**Estratto**

______

Toscana

Per una storia ecumenica in ogni diocesi

di Riccardo BuriganaIl XX secolo ha visto la nascita e la diffusione del movimento ecumenico, prima nel mondo evangelico e poi con un coinvolgimento sempre maggiore di tutti i cristiani, fino alla creazione del Consiglio ecumenico delle Chiese a Amsterdam (1948). Da questo processo la Chiesa cattolica romana si era tenuta in disparte, ritenendo pericoloso promuovere una nuova stagione, fondata sulla reciproca conoscenza e sull’abbandono dell’apologetica controversistica.

In questo contesto la celebrazione del concilio Vaticano II (1962-1965) ha determinato una svolta nella riflessione ecumenica, poiché l’ecumenismo cattolico ha cessato di essere una materia riservata a pochi, vista con sospetto e ostilità da molti; la dimensione ecumenica della fede e della sua testimonianza è diventata centrale come dimostra la promulgazione del decreto sui principi cattolici dell’ecumenismo Unitatis redintegratio (1964), ma sarebbe riduttivo limitare a questo testo la svolta ecumenica del Vaticano II, poiché a tale svolta contribuirono anche altri testi, come la costituzione sulla rivelazione Dei verbum (1965). Si trattò quindi di un processo che coinvolse ampi strati dell’episcopato cattolico, giungendo a influenzare anche ambienti cristiani non-cattolici, come mostrano chiaramente i lavori della IV assemblea della commissione Fede e Costituzione del Consiglio ecumenico delle Chiese, tenutasi a Montreal nel luglio 1963.

______

**Voci del dataset**
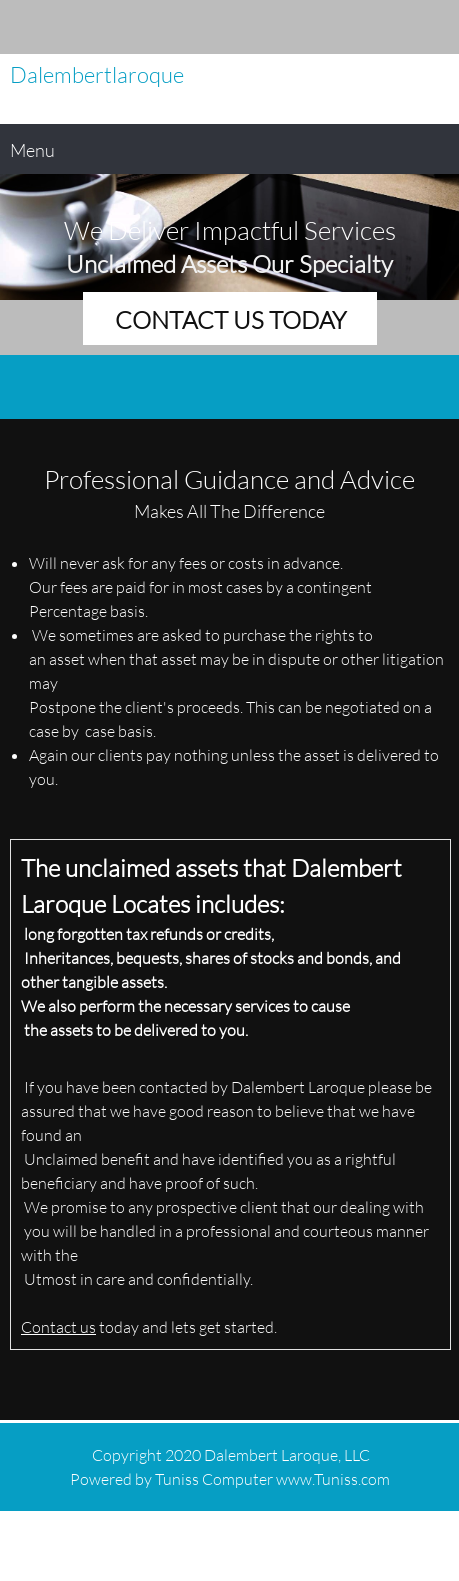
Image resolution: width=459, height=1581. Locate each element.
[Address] (434, 27)
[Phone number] (374, 27)
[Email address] (404, 27)
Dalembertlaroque (97, 75)
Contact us (58, 1326)
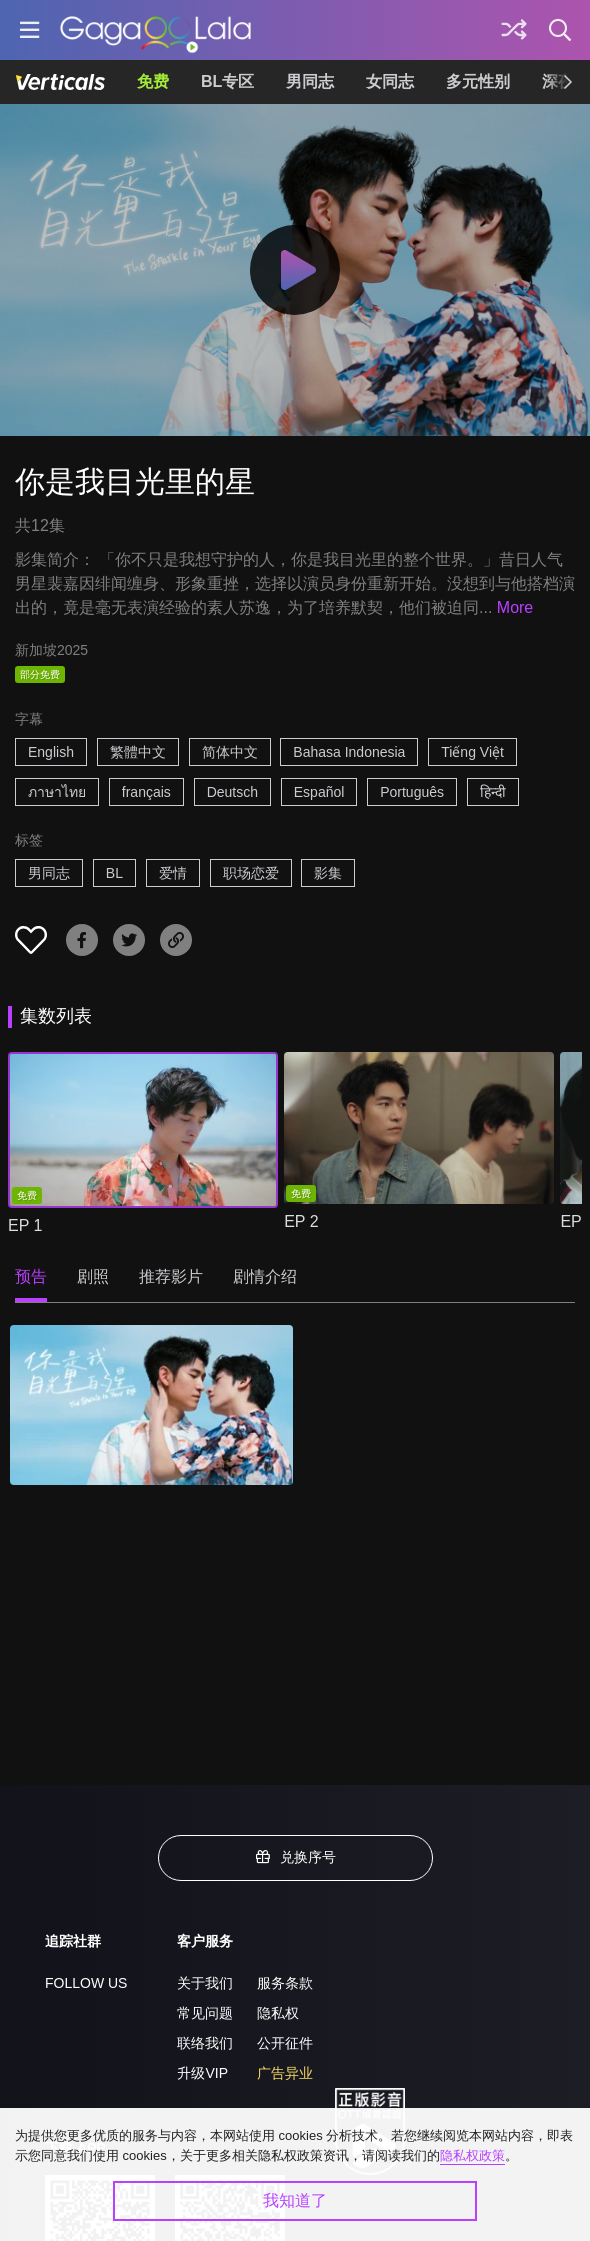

______

**Consegne**
(1) Secondo l'estratto sul movimento ecumenico, in quale città e in quale anno fu creato il Consiglio ecumenico delle Chiese?
(2) Prosegua l'estratto sulla svolta ecumenica del Vaticano II dal punto in cui si interrompe.
Le voci provengono da una fonte diversa da quella dell'estratto.

**Esiti delle consegne**
(1) Ad Amsterdam, nel 1948.

(2)
Si disse allora, e si continua a scrivere ancora, che la svolta ecumenica fu dovuta all’azione delle chiese nord-europee, soprattutto di area francofona e germanofona, mentre gli altri furono disinteressati spettatori di quanto accadeva; indubbiamente teologi quali il domenicano francesce Yves Congar, o vescovi, come l’arcivescovo di Magonza Hermann Volk, furono tra i protagonisti di questa svolta, ma tale spiegazione non aiuta a comprendere la ricchezza e la particolarità del movimento ecumenico in Italia, dove fin dagli anni ’50 erano nate, tra cautele e preoccupazioni, iniziative locali per un nuovo modo di intendere i rapporti tra i cattolici, gli ortodossi «scismatici» e gli evangelici «eretici».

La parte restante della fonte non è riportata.